La elección entre un televisor de 65 y uno de 75 pulgadas no es solo una cuestión de estética, sino de ergonomía visual y del espacio disponible en tu sala. Aunque la diferencia numérica parece pequeña (solo 10 pulgadas), el aumento en la superficie de imagen es significativamente mayor de lo que la intuición sugiere. Un televisor de 65 pulgadas ofrece una diagonal de aproximadamente 1,65 metros, mientras que uno de 75 pulgadas alcanza los 1,90 metros. Esto se traduce en una amplitud visual del contenido que puede cambiar por completo tu percepción de inmersión. Si tu distancia de visión es inferior a 2,5 metros, el modelo de 65 pulgadas suele ser la opción recomendada por expertos en ergonomía para evitar fatiga visual y facilitar el seguimiento del movimiento. Por otro lado, si dispones de más espacio o buscas una experiencia cinematográfica más envolvente, los 75 pulgadas justifican su inversión siempre que la distancia permita ver toda la pantalla sin necesidad de girar la cabeza constantemente. Es crucial medir la distancia desde tu sofá principal hasta la pared donde irá montado el televisor, restando un margen de seguridad para evitar ángulos de visión extremos.
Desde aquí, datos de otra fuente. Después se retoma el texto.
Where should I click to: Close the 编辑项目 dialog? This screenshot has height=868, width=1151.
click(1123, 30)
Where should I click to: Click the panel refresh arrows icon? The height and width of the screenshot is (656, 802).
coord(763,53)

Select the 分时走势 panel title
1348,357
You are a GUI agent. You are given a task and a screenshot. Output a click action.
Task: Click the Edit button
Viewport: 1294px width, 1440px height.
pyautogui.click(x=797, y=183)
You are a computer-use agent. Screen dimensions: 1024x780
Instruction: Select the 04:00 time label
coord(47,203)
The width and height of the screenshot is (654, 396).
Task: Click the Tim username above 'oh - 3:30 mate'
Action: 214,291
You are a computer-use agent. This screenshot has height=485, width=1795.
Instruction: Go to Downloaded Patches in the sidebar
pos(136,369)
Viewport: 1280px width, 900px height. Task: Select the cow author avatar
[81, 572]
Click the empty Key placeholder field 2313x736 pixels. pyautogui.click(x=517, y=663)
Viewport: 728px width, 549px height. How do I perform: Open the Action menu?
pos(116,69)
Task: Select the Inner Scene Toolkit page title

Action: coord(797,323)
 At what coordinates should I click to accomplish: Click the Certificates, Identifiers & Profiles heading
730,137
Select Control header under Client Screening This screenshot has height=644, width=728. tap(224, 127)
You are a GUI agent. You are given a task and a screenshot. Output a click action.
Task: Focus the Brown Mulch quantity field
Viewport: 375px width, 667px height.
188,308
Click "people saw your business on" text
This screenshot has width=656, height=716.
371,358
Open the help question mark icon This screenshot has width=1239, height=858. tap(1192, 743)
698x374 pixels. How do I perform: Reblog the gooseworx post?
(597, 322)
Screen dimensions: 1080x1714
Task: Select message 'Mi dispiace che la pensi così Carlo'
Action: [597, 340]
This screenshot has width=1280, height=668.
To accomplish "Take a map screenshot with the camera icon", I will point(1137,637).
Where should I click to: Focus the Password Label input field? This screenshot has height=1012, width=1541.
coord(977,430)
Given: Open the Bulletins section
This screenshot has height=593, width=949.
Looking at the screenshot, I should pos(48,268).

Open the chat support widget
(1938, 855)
Más allá de las medidas físicas, hay que considerar el peso y el montaje. Un panel de 75 pulgadas es considerablemente más pesado que uno de 65, lo cual influye en la elección del soporte mural o la estabilidad de la base. Los soportes para 75 pulgadas suelen requerir perfiles de acero más robustos y una fijación a pared con anclajes de mayor profundidad. Además, el consumo energético tiende a ser ligeramente superior en los paneles más grandes, aunque las tecnologías OLED y QLED modernas han optimizado esto al máximo. En términos de precio, la brecha se ha reducido drásticamente en los últimos años; hoy en día, la diferencia de coste entre ambos tamaños es menor que hace dos generaciones de producto, haciendo que el salto a 75 pulgadas sea una de las mejores relaciones calidad-precio disponibles en el mercado actual para quienes priorizan la inmersión sobre todo lo demás. No olvides verificar las dimensiones exactas del marco (bezel), ya que algunos modelos ultrafinos de 65 pulgadas pueden caber en espacios donde un 75 estándar no entraría.
En conclusión, la decisión entre 65 y 75 pulgadas depende en un 80% de la distancia de visión. Si tu espacio es amplio, elige 75 para máxima inmersión; si es medio, quédate con 65 por comodidad visual.